* Trecho fornecido
Uma vez comprei duas revistas para colorir, ajudar alguma instituição, e as dei para a garçonete do bar que eu frequentava levar para os filhos dela, uma menina de oito anos e um menino de uns cinco. 

Algum tempo depois recebi um bilhete manuscrito pelo menino agradecendo o presente. Chamou minha atenção, além das garatujas, ele ter me chamado de “Seu Chico”. Quis saber que história era aquela de “seu Chico”, já que ela, mãe do menino, sabia o meu nome.

Caderno de referências

A explicação, meio envergonhada, foi a seguinte: era costume entre os garçons anotar em um papel (no caso dela era um caderno) uma referência dos fregueses para não confundir os pedidos e fazer o controle do consumo. Como naquele bar as mesas não eram numeradas, a indicação usada era uma característica do cliente. Física ou moral.

No caderno da Mônica, a garçonete, eu era o “Seu Chique”, pois vestia habitualmente camisa de manga comprida e calça social, que eram o meu uniforme diário, e isso me distinguia no bar.

* Dados exibidos
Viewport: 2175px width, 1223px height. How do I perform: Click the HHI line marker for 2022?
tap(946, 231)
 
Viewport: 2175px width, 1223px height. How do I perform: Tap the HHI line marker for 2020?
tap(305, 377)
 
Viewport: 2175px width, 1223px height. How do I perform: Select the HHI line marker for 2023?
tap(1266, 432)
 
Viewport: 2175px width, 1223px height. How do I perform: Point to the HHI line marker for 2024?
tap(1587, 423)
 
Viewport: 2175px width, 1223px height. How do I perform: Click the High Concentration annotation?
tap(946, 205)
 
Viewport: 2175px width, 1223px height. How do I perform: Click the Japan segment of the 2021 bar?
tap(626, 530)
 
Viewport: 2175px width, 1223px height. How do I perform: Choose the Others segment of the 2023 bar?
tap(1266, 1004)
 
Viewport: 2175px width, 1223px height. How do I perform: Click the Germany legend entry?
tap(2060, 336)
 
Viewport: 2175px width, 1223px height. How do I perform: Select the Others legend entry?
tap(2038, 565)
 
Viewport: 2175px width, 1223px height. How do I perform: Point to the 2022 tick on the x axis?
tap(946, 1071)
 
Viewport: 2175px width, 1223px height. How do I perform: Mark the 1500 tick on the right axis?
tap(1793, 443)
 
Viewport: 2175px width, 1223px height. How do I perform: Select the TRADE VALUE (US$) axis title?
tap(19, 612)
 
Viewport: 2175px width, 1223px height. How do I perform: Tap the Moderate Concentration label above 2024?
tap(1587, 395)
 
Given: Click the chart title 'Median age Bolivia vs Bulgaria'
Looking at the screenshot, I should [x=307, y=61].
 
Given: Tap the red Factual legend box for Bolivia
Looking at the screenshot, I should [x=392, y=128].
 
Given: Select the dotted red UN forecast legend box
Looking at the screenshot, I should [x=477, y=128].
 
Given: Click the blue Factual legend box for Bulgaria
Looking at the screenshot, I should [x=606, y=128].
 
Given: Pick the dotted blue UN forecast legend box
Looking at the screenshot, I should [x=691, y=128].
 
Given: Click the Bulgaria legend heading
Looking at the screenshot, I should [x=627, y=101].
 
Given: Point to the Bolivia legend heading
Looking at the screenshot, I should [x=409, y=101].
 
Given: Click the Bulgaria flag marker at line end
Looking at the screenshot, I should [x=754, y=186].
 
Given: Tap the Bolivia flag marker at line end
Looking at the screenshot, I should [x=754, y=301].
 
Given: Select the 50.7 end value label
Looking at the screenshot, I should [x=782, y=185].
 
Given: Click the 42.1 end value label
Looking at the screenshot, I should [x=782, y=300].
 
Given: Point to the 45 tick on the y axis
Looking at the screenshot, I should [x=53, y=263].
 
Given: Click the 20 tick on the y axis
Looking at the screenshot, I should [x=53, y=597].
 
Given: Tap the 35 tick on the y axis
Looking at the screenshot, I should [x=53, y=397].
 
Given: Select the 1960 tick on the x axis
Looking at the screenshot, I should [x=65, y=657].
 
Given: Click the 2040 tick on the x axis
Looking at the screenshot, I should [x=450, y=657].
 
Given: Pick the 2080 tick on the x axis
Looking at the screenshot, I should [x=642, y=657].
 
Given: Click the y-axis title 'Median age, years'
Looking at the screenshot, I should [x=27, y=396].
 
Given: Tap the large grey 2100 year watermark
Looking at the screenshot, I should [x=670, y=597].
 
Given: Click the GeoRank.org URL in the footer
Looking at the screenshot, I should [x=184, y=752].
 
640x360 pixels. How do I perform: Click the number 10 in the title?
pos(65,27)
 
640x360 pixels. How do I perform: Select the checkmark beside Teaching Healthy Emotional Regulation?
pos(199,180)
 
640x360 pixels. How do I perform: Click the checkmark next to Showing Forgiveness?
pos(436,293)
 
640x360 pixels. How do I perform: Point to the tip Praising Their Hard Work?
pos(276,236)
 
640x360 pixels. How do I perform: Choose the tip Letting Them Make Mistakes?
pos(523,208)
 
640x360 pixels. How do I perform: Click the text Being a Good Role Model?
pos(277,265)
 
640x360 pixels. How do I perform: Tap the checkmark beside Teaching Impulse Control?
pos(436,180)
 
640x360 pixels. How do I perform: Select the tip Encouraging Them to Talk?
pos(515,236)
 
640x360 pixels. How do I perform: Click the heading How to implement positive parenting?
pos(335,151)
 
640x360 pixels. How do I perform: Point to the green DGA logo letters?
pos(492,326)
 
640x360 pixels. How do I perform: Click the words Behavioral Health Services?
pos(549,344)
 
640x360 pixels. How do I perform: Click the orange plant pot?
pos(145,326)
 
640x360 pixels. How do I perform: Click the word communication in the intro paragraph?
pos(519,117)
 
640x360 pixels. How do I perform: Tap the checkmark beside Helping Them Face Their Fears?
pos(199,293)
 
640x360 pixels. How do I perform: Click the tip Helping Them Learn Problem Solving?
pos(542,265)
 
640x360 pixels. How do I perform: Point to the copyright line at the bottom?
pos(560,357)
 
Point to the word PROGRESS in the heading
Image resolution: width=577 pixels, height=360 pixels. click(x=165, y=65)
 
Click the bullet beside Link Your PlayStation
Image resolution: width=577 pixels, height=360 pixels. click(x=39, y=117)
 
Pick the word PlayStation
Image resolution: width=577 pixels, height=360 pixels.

* Objetivo A
Transcreva, do trecho sobre o caderno da garçonete, tudo o que vai de "Caderno de referências" até "Física ou moral.".
* Objetivo B
Responda com base no trecho sobre o caderno da garçonete:
(i) Que idade tinha a filha da garçonete?
(ii) Por que, naquele bar, a referência anotada era uma característica do cliente?
(iii) Que roupas quem narra vestia habitualmente?
* Objetivo C
Prossiga com o trecho sobre o caderno da garçonete a partir do ponto em que ele termina.

* Resposta A
Caderno de referências

A explicação, meio envergonhada, foi a seguinte: era costume entre os garçons anotar em um papel (no caso dela era um caderno) uma referência dos fregueses para não confundir os pedidos e fazer o controle do consumo. Como naquele bar as mesas não eram numeradas, a indicação usada era uma característica do cliente. Física ou moral.

* Resposta B
(i) Oito anos.
(ii) Porque as mesas não eram numeradas.
(iii) Camisa de manga comprida e calça social.

* Resposta C
Então, quando ela chegou em casa com as revistinhas de colorir, disse aos filhos ter sido o “Senhor Chique” que enviou os presentes. O menino, que não sabia o que significava “chique”, escreveu no bilhete de agradecimento “Seu Chico”.

Agradeci a consideração e, curioso, pedi para ver o tal caderno com as referências. Ela relutou, mas trouxe as anotações. Ri muito dos registros e identifiquei alguns dos clientes: “Camisa verde”, “Óculos de fundo de garrafa”, “Enxerido”, “Nervoso”, “Apressado”, “Fala alto”, “Mal educado”, “Dá gorjeta”. Encontrei uma anotação que pedia  explicação. Estava escrito “Dois *us”!

– Ah, seu Zé Carlos – disse ela -, são  dois sujeitos que vêm aqui de vez em quando e me desrespeitam, perturbam mesmo. Querem me passar a mão, fazem convites… No dia que eu estiver ‘boa’ vou dar umas cadeiradas neles. Não sabem com quem estão mexendo…

Pouco tempo depois, o bar fechou e a Mônica foi trabalhar no próprio restaurante, montado pelo marido dela, que era o cozinheiro no bar dessa história.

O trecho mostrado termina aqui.